» **Given task A**
Repeat word for word the passage of the Stratus VOS post from "Let me speak" to "default error handler.".
» **Given task B**
Continue the post about PL/I and Ada exception handlers on Stratus VOS from its final sentence.

--- Start Document extract ---

David Starner wrote:

> I'm not sure I would take a noticeable speed hit versus Linux for
> improvement of its security or crashes (which I encounter once every two
> weeks or so). It just wouldn't make enough difference for me. If I
> were running something besides a purely personal computer, I might
> analyze things differently of course.

Let me speak as someone who has been there and done that.  Stratus VOS 
was/is written in PL/I.  To support Ada on VOS, I had to put a change in 
the kernel to allow PL/I condition handlers and Ada exception handlers 
exist together gracefully on any stack.

Rather than take the high road, here is why we need this change, and it 
won't impact performance that much, yadda, yadda, yadda, I cheated. 
There was an open bug report about a race condition involving multiple 
conditions.  In effect if you hit the break key often enough, you could 
catch the race window and end up in the default error handler.

So I "fixed" the bug and proved that it did indeed eliminate the 
possibility of a race condition.  I also demonstated a test program that 
threw tens of thousands of external conditions per minute at a running 
program, without ever ending up in the DEH.  So the fix was accepted.

It reduced the OS overhead by 2% in benchmarks.  (In other words if the 
system time on some benchmark had been 10.0% of total time, it was now 
9.8%.)  This was considered to be pretty huge, especially for a change 
in condition handling.  There weren't that many PL/I conditions (Ada 
exceptions) handled by the OS during normal operation.  So what gives?

I had to make the operation of entering or leaving the scope of a PL/I 
condition handler (or an Ada exception handler) atomic.  No other way to 
fix the race condition.  Once I had decided how to do that, (a RMW cycle 
on one word in a stack frame) it allowed me to throw away a lot of now 
unnecessary code. ;-)  It wasn't quite that simple, in Ada, there is a 
nesting relationship between exception handlers, but in PL/I you could 
exit the scope of one handler while leaving a later handler active. 
That did require making a copy of the list of handlers.  (If you had Ada 
style nested scopes, you could change where you entered an otherwise 
constant list of handlers.)  Of course, most handlers for Ada or PL/I, 
once entered stay active until the scope is left.  Popping a stack frame 
took its associated handlers with it.

--- End Document extract ---
--- Start Data ---

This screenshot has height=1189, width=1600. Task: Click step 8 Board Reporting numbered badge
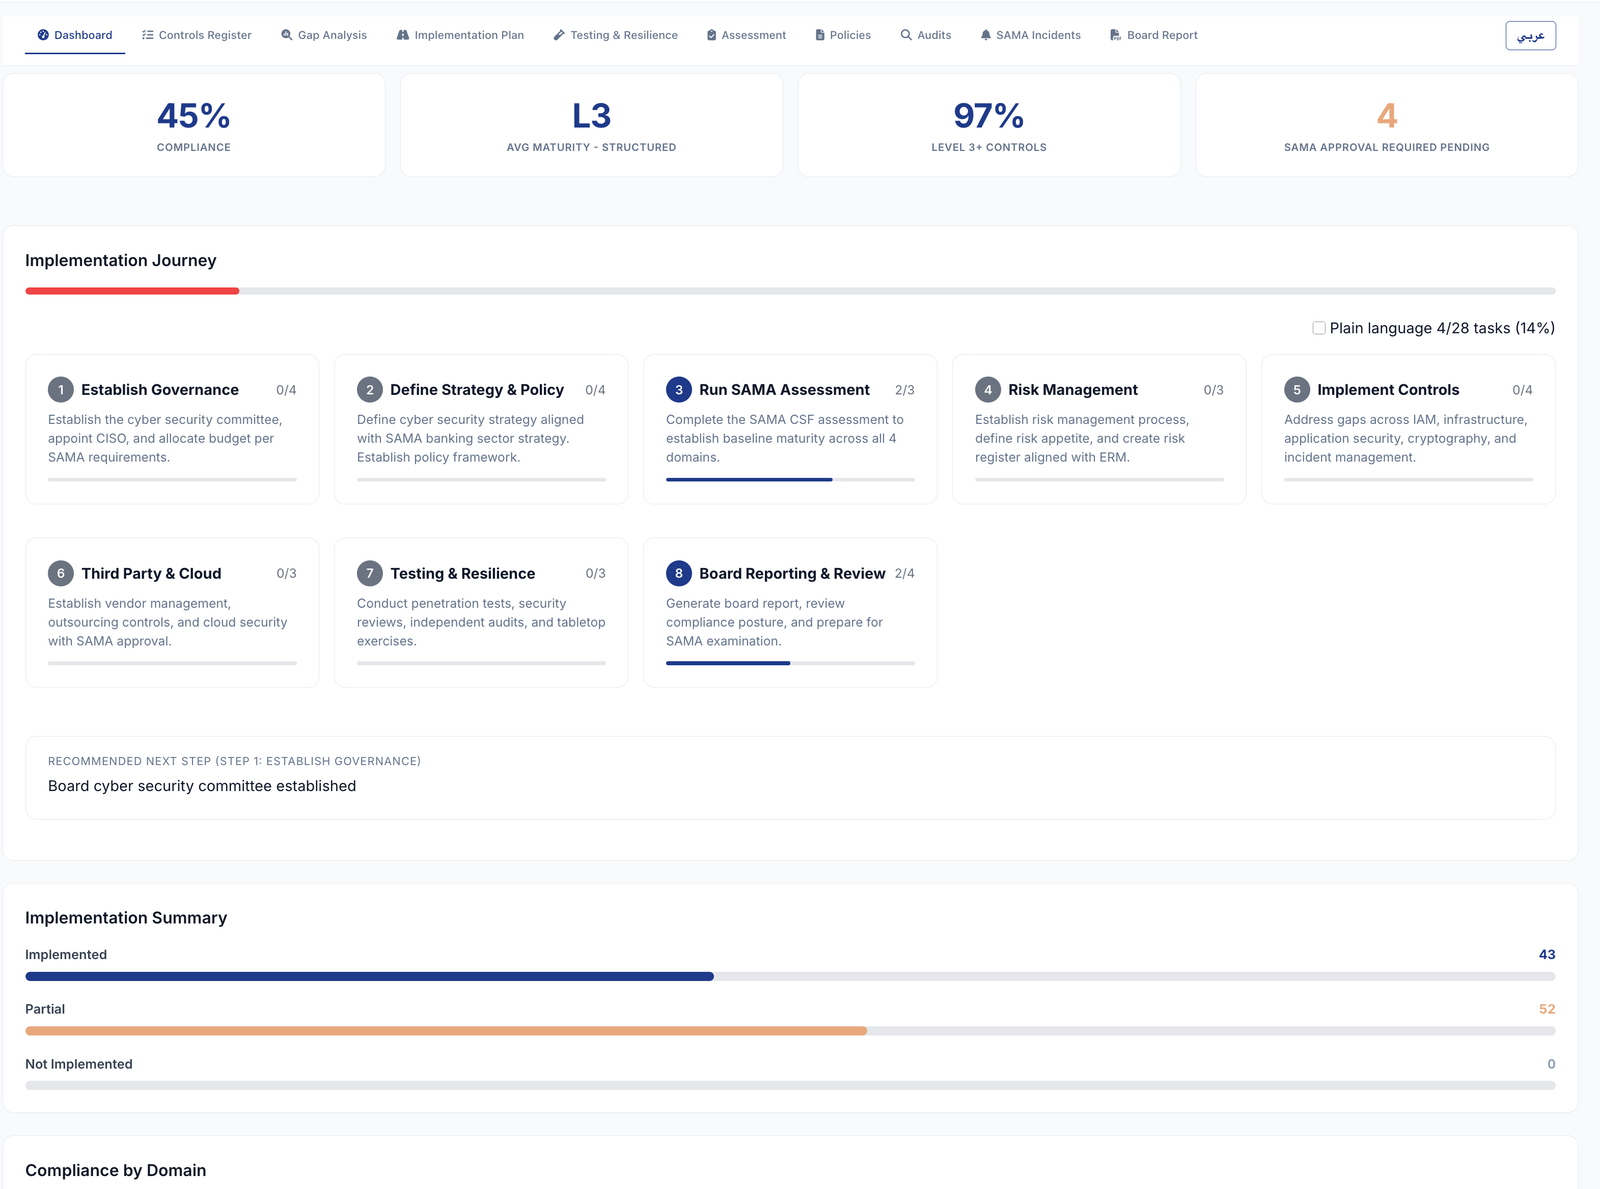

--- End Data ---

» **Exercise output A**
Let me speak as someone who has been there and done that.  Stratus VOS 
was/is written in PL/I.  To support Ada on VOS, I had to put a change in 
the kernel to allow PL/I condition handlers and Ada exception handlers 
exist together gracefully on any stack.

Rather than take the high road, here is why we need this change, and it 
won't impact performance that much, yadda, yadda, yadda, I cheated. 
There was an open bug report about a race condition involving multiple 
conditions.  In effect if you hit the break key often enough, you could 
catch the race window and end up in the default error handler.

» **Exercise output B**
Whenever I have worked on or with Ada operating systems, the customers 
   have been amazed by the lack of overhead.  (You might prefer to call 
these bare machine run-times, or real-time OSes, depending on your 
viewpoint.  We are not talking about a Unix or Windows like system at 
all.)  Every time we looked, it was like that case at Stratus.  The cost 
of "doing it right" was to reduce overhead.

I should probably give another example.  One of the most time-consuming 
parts of a real-time operating system is the scanning of queues to 
determine which task must be run next.  In one real-time system we had 
to turn that around to meet timing requirements.  It turned out that 
when a task became eligible to run, there were three things that could 
happen:

    It was higher in priority than the running task.  Run it.
    The new task is higher in priority than any eligible task other than 
the running task.  Put its handle in the "Ready_Task" variable.  (Two 
comparisons now.  The priority of the running task, and the priority of 
the ready task.)
    The new task doesn't meet those criteria, attach it to the end of 
the appropriate queue.

The complicated part, and it wasn't too complex, was that if the 
currently running task became inelegible for whatever reason.  It 
started the ready task, and marked the Ready_Task as invalid.  The next 
task to come along that was lower in priority than the running task 
caused the Ready_Task to be recomputed.  Otherwise the value was 
recomputed when the currently executing task completed.  Since low 
priority tasks could not become eligible during the highest priority 
tasks--Interrupts were disabled of course--we could meet some pretty 
hairy timing deadlines.  (The idle task never completed of course, so if 
it was running, you could put it into Ready_Task, and take over.)

But we also found that the overhead of scheduling was cut more than in 
half.  By putting counters in the loop that scanned the priority queues, 
we found that there was a huge amount of scanning that went away.  The 
tasks that were most frequently scheduled when the Ready_Task was 
invalid were high-priority tasks.  They only had to scan at most the 
list between the currently executing task's priority and the newly 
eligible task's priority.  When the clock "ticked" and scheduled a new 
bunch of tasks they were scheduled in priority order, so only the first 
one might have to do a scan.

I probably went into more detail than necessary.  The real advantage was 
no kludges to maintain backward compatibility. ;-)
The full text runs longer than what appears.